- Born: Prem Parameswaran 1968 (age 57–58)
- Education: Columbia University
- Occupation: Businessman
- Title: Chief Financial Officer and President at Triller

= Prem Parameswaran =

American businessman (born 1968)

Prem Parameswaran (born October 4, 1968) is the Chief Financial Officer and President of Triller.

==Early life==
Parameswaran was born in the US to Indian parents and grew up in Scarsdale, New York. He currently resides in Purchase, New York with his three children, Trinity, Kayla and Hudson. Parameswaran graduated from Columbia University in 1990 with a BA in Political Science and received an MBA with honors from Columbia Business School in 1995. While at Columbia, Parameswaran was a defenseman on the Columbia University hockey team.

==Career==
Parameswaran most recently was with Eros International, a leading company in the Indian film entertainment industry, where he served as Chief Financial Officer and President of North America.

He has worked at Jefferies Group as Global Head of Media and Telecommunications Investment Banking and at Deutsche Bank as Head of Media & Telecom for the Americas. He has also worked at Goldman Sachs, Salomon Brothers, and numerous other companies.
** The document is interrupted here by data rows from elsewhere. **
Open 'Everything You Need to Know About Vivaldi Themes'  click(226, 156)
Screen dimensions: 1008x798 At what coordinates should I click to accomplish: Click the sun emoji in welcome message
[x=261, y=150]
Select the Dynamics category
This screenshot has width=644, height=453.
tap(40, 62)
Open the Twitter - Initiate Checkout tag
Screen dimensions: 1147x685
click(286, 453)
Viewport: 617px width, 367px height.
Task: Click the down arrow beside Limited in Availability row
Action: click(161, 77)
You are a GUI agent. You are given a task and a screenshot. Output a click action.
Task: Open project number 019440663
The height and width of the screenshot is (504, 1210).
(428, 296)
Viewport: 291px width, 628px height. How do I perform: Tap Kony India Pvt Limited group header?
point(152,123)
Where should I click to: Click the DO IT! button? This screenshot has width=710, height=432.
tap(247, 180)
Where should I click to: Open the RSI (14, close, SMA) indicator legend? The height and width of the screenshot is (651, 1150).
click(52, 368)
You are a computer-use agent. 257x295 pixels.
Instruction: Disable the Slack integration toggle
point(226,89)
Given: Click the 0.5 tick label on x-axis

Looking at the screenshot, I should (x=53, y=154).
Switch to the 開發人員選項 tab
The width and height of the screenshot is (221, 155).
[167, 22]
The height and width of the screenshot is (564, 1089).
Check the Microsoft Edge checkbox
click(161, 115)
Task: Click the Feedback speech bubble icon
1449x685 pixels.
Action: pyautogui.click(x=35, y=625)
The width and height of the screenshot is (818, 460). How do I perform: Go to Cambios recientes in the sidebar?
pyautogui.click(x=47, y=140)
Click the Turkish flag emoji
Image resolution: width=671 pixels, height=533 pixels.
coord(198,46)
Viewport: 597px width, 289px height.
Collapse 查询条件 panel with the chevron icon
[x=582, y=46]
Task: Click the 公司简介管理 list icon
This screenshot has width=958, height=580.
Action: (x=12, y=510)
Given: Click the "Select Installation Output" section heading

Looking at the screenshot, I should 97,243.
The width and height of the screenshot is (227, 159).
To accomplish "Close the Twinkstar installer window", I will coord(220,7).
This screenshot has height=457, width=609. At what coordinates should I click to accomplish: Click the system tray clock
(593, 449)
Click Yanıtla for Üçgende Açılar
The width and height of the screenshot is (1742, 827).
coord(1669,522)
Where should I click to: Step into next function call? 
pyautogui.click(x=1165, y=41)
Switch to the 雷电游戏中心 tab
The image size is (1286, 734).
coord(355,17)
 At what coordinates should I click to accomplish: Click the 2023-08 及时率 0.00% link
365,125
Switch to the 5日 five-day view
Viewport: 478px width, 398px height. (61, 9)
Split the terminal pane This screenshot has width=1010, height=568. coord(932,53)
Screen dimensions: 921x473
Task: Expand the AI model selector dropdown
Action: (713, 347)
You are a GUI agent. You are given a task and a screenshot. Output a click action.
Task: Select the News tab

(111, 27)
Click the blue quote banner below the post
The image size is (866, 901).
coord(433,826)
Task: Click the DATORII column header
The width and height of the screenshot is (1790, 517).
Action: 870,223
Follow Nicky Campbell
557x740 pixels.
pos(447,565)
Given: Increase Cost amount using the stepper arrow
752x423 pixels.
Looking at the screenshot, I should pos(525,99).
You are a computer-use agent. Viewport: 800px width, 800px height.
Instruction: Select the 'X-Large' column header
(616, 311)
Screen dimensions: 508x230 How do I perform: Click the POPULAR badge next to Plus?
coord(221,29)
Parameswaran serves on the Board of Directors of Kare Partners. He is also on the boards of the Columbia University Alumni Trustee Nominating Committee and the Program for Financial Studies at Columbia Business School. He established the Prem Parameswaran Family Scholarship at Columbia Business School. In 2017, Parameswaran was invited to the White House Oval Office Reception for Diwali with President Trump.

In 2020, he was nominated by Donald Trump as a member of the Advisory Commission on Asian Americans and Pacific Islanders and is the only Indian on the 13-member commission and was sworn in on January 27, 2020. He was also reported to be one of the senior Indian officials that include Ajit Pai, Seema Verma, and Manisha Singh, who would accompany the president during his visit to India on February 24–25, 2020.